Copy the rows below character for character, including every line.
+-------+
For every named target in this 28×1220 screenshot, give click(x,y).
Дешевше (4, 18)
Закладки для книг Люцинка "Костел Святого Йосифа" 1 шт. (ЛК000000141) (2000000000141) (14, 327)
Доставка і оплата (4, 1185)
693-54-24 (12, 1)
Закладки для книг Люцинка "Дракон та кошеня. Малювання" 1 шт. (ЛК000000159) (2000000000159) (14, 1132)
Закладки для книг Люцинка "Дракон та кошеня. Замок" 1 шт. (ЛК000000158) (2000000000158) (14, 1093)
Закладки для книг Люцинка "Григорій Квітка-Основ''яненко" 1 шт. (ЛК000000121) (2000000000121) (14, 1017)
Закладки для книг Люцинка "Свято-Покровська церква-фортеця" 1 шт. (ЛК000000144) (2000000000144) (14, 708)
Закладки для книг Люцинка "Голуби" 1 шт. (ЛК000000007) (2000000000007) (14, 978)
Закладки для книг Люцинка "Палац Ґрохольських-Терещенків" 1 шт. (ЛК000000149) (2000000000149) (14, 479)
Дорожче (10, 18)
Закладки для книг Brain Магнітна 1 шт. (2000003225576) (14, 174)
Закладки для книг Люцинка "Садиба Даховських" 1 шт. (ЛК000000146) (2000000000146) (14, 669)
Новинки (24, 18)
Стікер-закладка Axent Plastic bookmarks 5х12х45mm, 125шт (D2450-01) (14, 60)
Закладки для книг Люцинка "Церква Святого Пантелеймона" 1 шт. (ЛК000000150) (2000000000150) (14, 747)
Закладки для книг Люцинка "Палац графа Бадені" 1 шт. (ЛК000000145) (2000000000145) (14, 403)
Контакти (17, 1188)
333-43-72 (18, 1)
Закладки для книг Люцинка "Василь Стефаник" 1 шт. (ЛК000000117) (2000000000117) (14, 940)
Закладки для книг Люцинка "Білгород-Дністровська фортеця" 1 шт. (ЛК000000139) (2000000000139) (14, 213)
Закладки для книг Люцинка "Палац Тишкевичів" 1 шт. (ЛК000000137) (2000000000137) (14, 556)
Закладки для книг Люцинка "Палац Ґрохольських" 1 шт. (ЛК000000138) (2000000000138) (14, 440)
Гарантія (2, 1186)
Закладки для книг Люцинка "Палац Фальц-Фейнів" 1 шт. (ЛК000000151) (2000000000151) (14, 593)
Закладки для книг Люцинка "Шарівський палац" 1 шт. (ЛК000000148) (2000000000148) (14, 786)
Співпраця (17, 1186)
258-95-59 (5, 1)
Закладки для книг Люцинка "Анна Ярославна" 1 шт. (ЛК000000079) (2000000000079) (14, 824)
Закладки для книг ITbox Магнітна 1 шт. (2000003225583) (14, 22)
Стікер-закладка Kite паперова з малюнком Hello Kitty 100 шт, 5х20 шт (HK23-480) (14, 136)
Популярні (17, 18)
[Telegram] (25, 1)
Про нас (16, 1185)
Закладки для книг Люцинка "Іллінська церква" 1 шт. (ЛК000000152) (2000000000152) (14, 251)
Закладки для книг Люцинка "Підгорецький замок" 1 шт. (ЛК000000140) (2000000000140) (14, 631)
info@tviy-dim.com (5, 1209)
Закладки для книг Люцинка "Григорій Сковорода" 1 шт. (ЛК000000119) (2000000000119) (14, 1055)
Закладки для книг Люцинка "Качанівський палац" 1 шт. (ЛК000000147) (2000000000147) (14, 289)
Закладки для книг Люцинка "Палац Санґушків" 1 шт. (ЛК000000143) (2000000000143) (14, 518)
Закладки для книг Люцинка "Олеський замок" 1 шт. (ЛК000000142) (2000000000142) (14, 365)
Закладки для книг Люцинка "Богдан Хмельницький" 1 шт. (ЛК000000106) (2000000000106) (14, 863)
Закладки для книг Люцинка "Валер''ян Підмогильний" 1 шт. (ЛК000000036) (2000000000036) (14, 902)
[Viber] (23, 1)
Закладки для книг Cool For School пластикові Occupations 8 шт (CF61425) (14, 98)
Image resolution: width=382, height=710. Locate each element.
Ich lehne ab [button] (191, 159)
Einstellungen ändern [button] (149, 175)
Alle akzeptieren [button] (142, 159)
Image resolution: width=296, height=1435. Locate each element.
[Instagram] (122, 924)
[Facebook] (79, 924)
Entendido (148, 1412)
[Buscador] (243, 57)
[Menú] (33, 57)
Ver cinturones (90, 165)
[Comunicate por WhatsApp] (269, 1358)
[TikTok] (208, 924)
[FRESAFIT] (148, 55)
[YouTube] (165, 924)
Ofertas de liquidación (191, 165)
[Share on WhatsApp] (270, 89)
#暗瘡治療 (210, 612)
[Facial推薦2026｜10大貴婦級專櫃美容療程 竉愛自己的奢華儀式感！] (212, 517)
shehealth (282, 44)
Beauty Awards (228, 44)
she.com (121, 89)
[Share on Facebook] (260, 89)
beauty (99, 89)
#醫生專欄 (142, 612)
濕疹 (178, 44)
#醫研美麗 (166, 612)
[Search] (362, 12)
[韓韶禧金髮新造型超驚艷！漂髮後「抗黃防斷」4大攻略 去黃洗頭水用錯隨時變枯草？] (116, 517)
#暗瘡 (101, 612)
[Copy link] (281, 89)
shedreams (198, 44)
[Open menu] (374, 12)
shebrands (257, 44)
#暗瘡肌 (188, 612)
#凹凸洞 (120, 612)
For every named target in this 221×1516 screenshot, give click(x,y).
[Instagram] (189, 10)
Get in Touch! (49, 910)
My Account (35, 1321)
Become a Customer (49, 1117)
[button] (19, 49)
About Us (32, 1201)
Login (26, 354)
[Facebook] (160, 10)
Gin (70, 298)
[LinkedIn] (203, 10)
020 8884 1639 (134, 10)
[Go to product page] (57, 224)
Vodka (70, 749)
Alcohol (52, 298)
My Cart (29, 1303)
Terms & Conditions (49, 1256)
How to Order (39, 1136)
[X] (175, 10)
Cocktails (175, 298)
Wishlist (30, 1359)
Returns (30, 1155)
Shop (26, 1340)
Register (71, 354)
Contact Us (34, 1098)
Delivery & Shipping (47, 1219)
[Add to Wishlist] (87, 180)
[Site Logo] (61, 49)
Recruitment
+-------+
Task response ::
For every named target in this 28×1220 screenshot, give click(x,y).
Дешевше (4, 18)
Закладки для книг Люцинка "Костел Святого Йосифа" 1 шт. (ЛК000000141) (2000000000141) (14, 327)
Доставка і оплата (4, 1185)
693-54-24 (12, 1)
Закладки для книг Люцинка "Дракон та кошеня. Малювання" 1 шт. (ЛК000000159) (2000000000159) (14, 1132)
Закладки для книг Люцинка "Дракон та кошеня. Замок" 1 шт. (ЛК000000158) (2000000000158) (14, 1093)
Закладки для книг Люцинка "Григорій Квітка-Основ''яненко" 1 шт. (ЛК000000121) (2000000000121) (14, 1017)
Закладки для книг Люцинка "Свято-Покровська церква-фортеця" 1 шт. (ЛК000000144) (2000000000144) (14, 708)
Закладки для книг Люцинка "Голуби" 1 шт. (ЛК000000007) (2000000000007) (14, 978)
Закладки для книг Люцинка "Палац Ґрохольських-Терещенків" 1 шт. (ЛК000000149) (2000000000149) (14, 479)
Дорожче (10, 18)
Закладки для книг Brain Магнітна 1 шт. (2000003225576) (14, 174)
Закладки для книг Люцинка "Садиба Даховських" 1 шт. (ЛК000000146) (2000000000146) (14, 669)
Новинки (24, 18)
Стікер-закладка Axent Plastic bookmarks 5х12х45mm, 125шт (D2450-01) (14, 60)
Закладки для книг Люцинка "Церква Святого Пантелеймона" 1 шт. (ЛК000000150) (2000000000150) (14, 747)
Закладки для книг Люцинка "Палац графа Бадені" 1 шт. (ЛК000000145) (2000000000145) (14, 403)
Контакти (17, 1188)
333-43-72 (18, 1)
Закладки для книг Люцинка "Василь Стефаник" 1 шт. (ЛК000000117) (2000000000117) (14, 940)
Закладки для книг Люцинка "Білгород-Дністровська фортеця" 1 шт. (ЛК000000139) (2000000000139) (14, 213)
Закладки для книг Люцинка "Палац Тишкевичів" 1 шт. (ЛК000000137) (2000000000137) (14, 556)
Закладки для книг Люцинка "Палац Ґрохольських" 1 шт. (ЛК000000138) (2000000000138) (14, 440)
Гарантія (2, 1186)
Закладки для книг Люцинка "Палац Фальц-Фейнів" 1 шт. (ЛК000000151) (2000000000151) (14, 593)
Закладки для книг Люцинка "Шарівський палац" 1 шт. (ЛК000000148) (2000000000148) (14, 786)
Співпраця (17, 1186)
258-95-59 (5, 1)
Закладки для книг Люцинка "Анна Ярославна" 1 шт. (ЛК000000079) (2000000000079) (14, 824)
Закладки для книг ITbox Магнітна 1 шт. (2000003225583) (14, 22)
Стікер-закладка Kite паперова з малюнком Hello Kitty 100 шт, 5х20 шт (HK23-480) (14, 136)
Популярні (17, 18)
[Telegram] (25, 1)
Про нас (16, 1185)
Закладки для книг Люцинка "Іллінська церква" 1 шт. (ЛК000000152) (2000000000152) (14, 251)
Закладки для книг Люцинка "Підгорецький замок" 1 шт. (ЛК000000140) (2000000000140) (14, 631)
info@tviy-dim.com (5, 1209)
Закладки для книг Люцинка "Григорій Сковорода" 1 шт. (ЛК000000119) (2000000000119) (14, 1055)
Закладки для книг Люцинка "Качанівський палац" 1 шт. (ЛК000000147) (2000000000147) (14, 289)
Закладки для книг Люцинка "Палац Санґушків" 1 шт. (ЛК000000143) (2000000000143) (14, 518)
Закладки для книг Люцинка "Олеський замок" 1 шт. (ЛК000000142) (2000000000142) (14, 365)
Закладки для книг Люцинка "Богдан Хмельницький" 1 шт. (ЛК000000106) (2000000000106) (14, 863)
Закладки для книг Люцинка "Валер''ян Підмогильний" 1 шт. (ЛК000000036) (2000000000036) (14, 902)
[Viber] (23, 1)
Закладки для книг Cool For School пластикові Occupations 8 шт (CF61425) (14, 98)
Image resolution: width=382, height=710. Locate each element.
Ich lehne ab [button] (191, 159)
Einstellungen ändern [button] (149, 175)
Alle akzeptieren [button] (142, 159)
Image resolution: width=296, height=1435. Locate each element.
[Instagram] (122, 924)
[Facebook] (79, 924)
Entendido (148, 1412)
[Buscador] (243, 57)
[Menú] (33, 57)
Ver cinturones (90, 165)
[Comunicate por WhatsApp] (269, 1358)
[TikTok] (208, 924)
[FRESAFIT] (148, 55)
[YouTube] (165, 924)
Ofertas de liquidación (191, 165)
[Share on WhatsApp] (270, 89)
#暗瘡治療 (210, 612)
[Facial推薦2026｜10大貴婦級專櫃美容療程 竉愛自己的奢華儀式感！] (212, 517)
shehealth (282, 44)
Beauty Awards (228, 44)
she.com (121, 89)
[Share on Facebook] (260, 89)
beauty (99, 89)
#醫生專欄 (142, 612)
濕疹 (178, 44)
#醫研美麗 (166, 612)
[Search] (362, 12)
[韓韶禧金髮新造型超驚艷！漂髮後「抗黃防斷」4大攻略 去黃洗頭水用錯隨時變枯草？] (116, 517)
#暗瘡 (101, 612)
[Copy link] (281, 89)
shedreams (198, 44)
[Open menu] (374, 12)
shebrands (257, 44)
#暗瘡肌 (188, 612)
#凹凸洞 (120, 612)
For every named target in this 221×1516 screenshot, give click(x,y).
[Instagram] (189, 10)
Get in Touch! (49, 910)
My Account (35, 1321)
Become a Customer (49, 1117)
[button] (19, 49)
About Us (32, 1201)
Login (26, 354)
[Facebook] (160, 10)
Gin (70, 298)
[LinkedIn] (203, 10)
020 8884 1639 (134, 10)
[Go to product page] (57, 224)
Vodka (70, 749)
Alcohol (52, 298)
My Cart (29, 1303)
Terms & Conditions (49, 1256)
How to Order (39, 1136)
[X] (175, 10)
Cocktails (175, 298)
Wishlist (30, 1359)
Returns (30, 1155)
Shop (26, 1340)
Register (71, 354)
Contact Us (34, 1098)
Delivery & Shipping (47, 1219)
[Add to Wishlist] (87, 180)
[Site Logo] (61, 49)
Recruitment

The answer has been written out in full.